Открывшееся наконец путникам аббатство казалось очень маленьким по сравнению с окружавшими его утесами и тем поразило Майю до глубины души. Оно было пристроено прямо к утесу, вот только утес этот размерами и высотой во много раз превосходил гору, на которой стоял Рок-Адамор. Нижние ярусы аббатства были оторочены густой порослью вечнозеленых деревьев, листва которых смотрелась приятным контрастом с серым камнем. Поодаль, в трещинах и расселинах, ютились немногочисленные заблудшие елочки. Аббатство стояло у самого перевала, за которым Майя насчитала четыре других. Тропа уходила вдаль, сколько хватал глаз, оставляя все прочее воображению. Аббатство имело четыре яруса, выложенных из светлого камня; разновысокие стены укрывались пологими склонами крыш. Оно не могло потягаться в размерах с аббатствами, виденными Майей в Коморосе, и все же производило впечатление уже хотя бы при одной мысли о том, сколько же сил ушло на то, чтобы выдолбить и раздробить такое количество камня на такой высоте.
Увы, для того чтобы подняться к аббатству, следовало начале спуститься. На дне расселины прозябала деревушка у реки, миновать которую на пути к аббатству было решительно невозможно. В деревушке имелось несколько скромных домишек, один — с водяным колесом, вращаемым бурливым речным потоком. Местные жители говорили на смеси трех языков, в которой преобладало монское наречие. Майя его не знала, однако сумела выдать себя с товарищами за дагомейских путешественников, тем более что жители деревни не разбирались в акцентах. Явление дагомейцев их удивило, однако не слишком заинтересовало.

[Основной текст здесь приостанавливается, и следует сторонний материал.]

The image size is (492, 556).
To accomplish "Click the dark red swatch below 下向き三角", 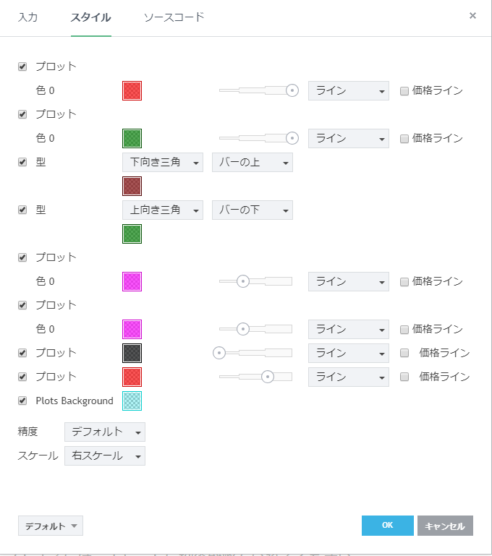I will point(132,187).
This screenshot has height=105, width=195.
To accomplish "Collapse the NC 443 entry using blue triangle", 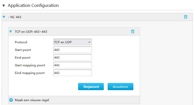I will tap(4, 17).
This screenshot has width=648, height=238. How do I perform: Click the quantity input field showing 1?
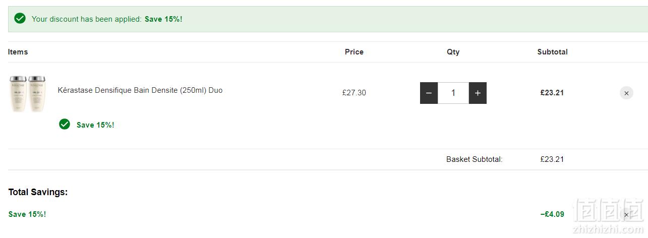(453, 93)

В деревне имелся целитель по имени Дом Сайлас — ссохшийся человечек с некогда черными, а ныне изрядно побитыми сединой волосами. Он тотчас же принялся хлопотать вокруг кишона, то сокрушенно цокая языком, то приговаривая что-то по-своему. Селение было невелико, десятка на два домишек. Дом Сайлас заявил, что кишон серьезно ранен и что он, целитель, должен понаблюдать за ним, прежде чем делать какие-либо прогнозы. Переговоры вел Джон Тейт, который худо-бедно понимал местное наречие.
— Я останусь с ним, — сказал Джон Тейт. — А ты иди к Альдермастону, коли он тебе нужен, — с этими словами он снова посмотрел на Майю. — Да только ты ж на ногах еле стоишь. Отдохнула бы сначала, а?

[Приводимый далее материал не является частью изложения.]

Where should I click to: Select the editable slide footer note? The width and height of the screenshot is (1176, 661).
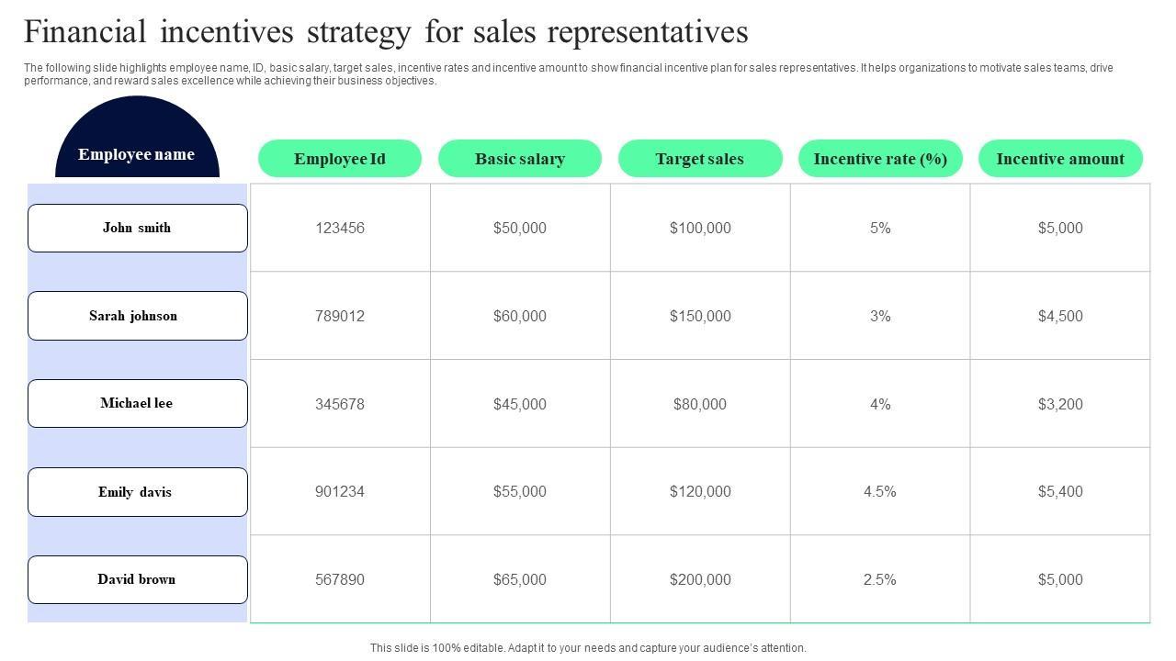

— Ну нет, — твердо ответила Майя, сжала его толстое плечо и вышла из комнатушки целителя.
Поднимаясь по узкой тропе в аббатство, она ощущала одновременно тревогу и радость. Что скажет она Альдермастону? О чем следует умолчать? Стоит ли признаваться в том, что она — дочь короля Комороса? Показывать ли чернильные, словно вытатуированные пятна у основания шеи? А плечо? По собственному опыту Майя знала, что аббатство — это государство в государстве. Мастон имел право потребовать убежища в аббатстве, но Майя мастоном не была и потому воспользоваться этой привилегией не могла. Она только надеялась, что Альдермастон поймет ее язык, а впрочем, готова была объясняться любым доступным образом.

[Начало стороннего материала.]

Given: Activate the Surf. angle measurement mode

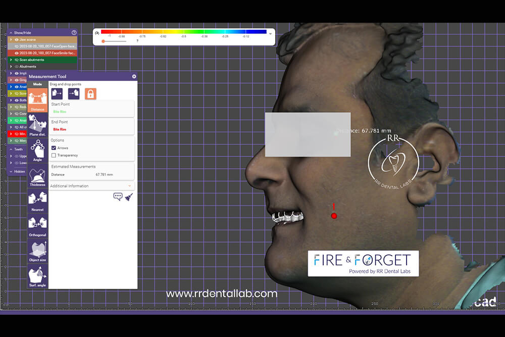Looking at the screenshot, I should point(37,276).
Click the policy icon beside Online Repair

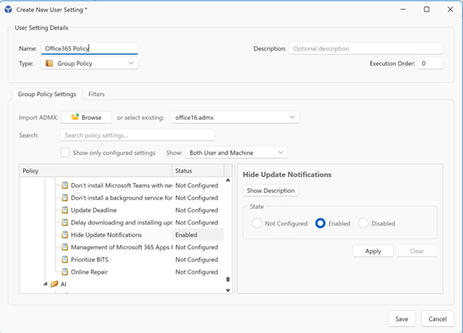tap(65, 272)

Тропа уходила все выше, измученные дорогой ноги болели не переставая, в животе холодело от страха и волнения. Страшней всего было думать о том, что скажет или сделает Альдермастон, узнав, во что превратилась Майя. Посочувствует ли он ее обстоятельствам или же осудит ее? Мысль о том, чем она стала, вызывала у Майи стыд, но разве по ее воле произошло то, что произошло? В голове шумело от нехватки сна, мысли путались и разбегались. Майя брела по тропе, с трудом переставляя ноги. Запрокинув голову, девушка глубоко вдохнула и ощутила запах сосен и чистого горного воздуха.
В животе свернулся холодный узел.
Ворот аббатства она достигла уже почти в сумерках. Три бессонные ночи подряд измучили девушку до предела, и все же, несмотря на все страхи и сомнения, в душе ее теплилась надежда. Альдермастон поможет. Ну, по крайней мере, изгонит Бесчисленного. От облегчения у Майи встал ком в горле; хотелось плакать. Она постучала было в ворота, но тут заметила у входа веревку и потянула. Раздавшийся вслед за этим удар колокола заставил ее вздрогнуть и прикрыть рот рукой. Она не знала, чего ждать и что говорить.